Change Healthcare, a subsidiary of publicly traded insurance giant, is facing what might be a billion-dollar incident recovery bill after a ransomware attack took its pharmacy verification and payment systems offline. Change Healthcare may also be facing billions in legal damages due to losses suffered by healthcare organizations and hospitals reliant on the service. In 2017, a breach due to an unpatched software component cost credit reporting agency Equifax over $1 billion, including legal fees, added customer service, and incident response.
CEOs would benefit from showing that they care about cybersecurity and adding metrics to company reports to demonstrate it is a significant concern. For CISOs, agreeing to a set of metrics with the CEO would provide a visible North Star and a forcing function for aligning resources and headcount to ensure metrics continue to trend in the right direction.

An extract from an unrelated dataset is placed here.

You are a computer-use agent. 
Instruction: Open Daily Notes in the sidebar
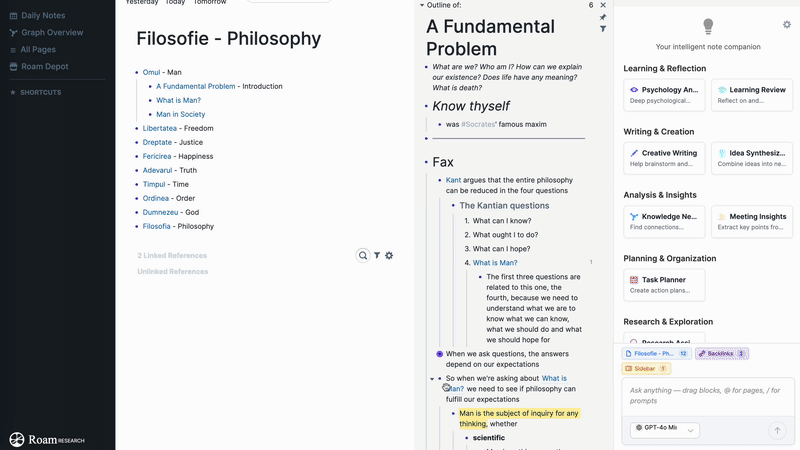44,16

A cybersecurity internship program to bring in junior engineers
Even though cybersecurity teams deploy a lot of tech, people move the needle more than anything.
The shortage of cybersecurity professionals is worsening. According to ISC2, the world is lacking just under 4 million cybersecurity experts that it needs. This is despite the cyberforce increasing by nearly 10% in 2023.
In a highly competitive job market, hanging out a new job posting is not going to cut it. A growing array of technology companies, like IBM, are creating internship pipelines to find and train junior engineers from diverse backgrounds, such as junior colleges or less-known universities. While this approach requires more infrastructure and a viable curriculum, as well as some patience, it can yield a stronger pipeline of employees who can step right into a job with prior institutional knowledge of the systems they are guarding.
Continuous security process mapping and monitoring
While the human element is critical in shoring up cybersecurity, humans are also often the weakest link in the cybersecurity chain.
The overwhelming majority of major breaches and attacks involved human error. Most CISOs conduct red team exercises, use penetration testing or breach-and-attack simulation services or tools, and otherwise undertake measures to test incident response. Cyber forensic tools can help map out attack chains, and detailed root cause analysis can pinpoint specific failures in specific exercises. But CISOs lack continuous analysis of incident response and tend to focus only on the worst breaches, even if those may have only been possible due to previous “process debt” with cyber teams inadvertently leaving gaps in risk.
Due to the complexity of cybersecurity interactions and processes and the unpredictable nature of incident response, mapping security processes can be challenging. That said, the cases brought against CISOs have all hinged on allegations of deception and fraud. Such allegations are harder to defend in the absence of a system to automatically capture security processes and human behaviors, removing the risky gray area of “intent”. Newer solutions can apply process mapping and monitoring to security workflows, ensure both visibility and enforcement of best practices.
Conclusion: Collaboration with CISOs is essential
CEOs that are serious about cybersecurity must prioritize collaboration with their CISOs and putting them in the rotation for regular meetings. A healthy budget increase for tools may be necessary as AI injects many new risks, but it’s not sufficient nor is it the most important step.
CISOs need better people and better processes to deliver on promises of keeping the enterprise safe. Regulatory agencies are not only interested in competence but also intent and process as evidence of best efforts generally mandated under the law. Metrics are one North Star but visualizing and improving processes perpetrated by human engineers are equally relevant. As more CISOs face charges, CEOs should worry they might be next — and should start thinking about how to better cover their cyber assets and cyber teams.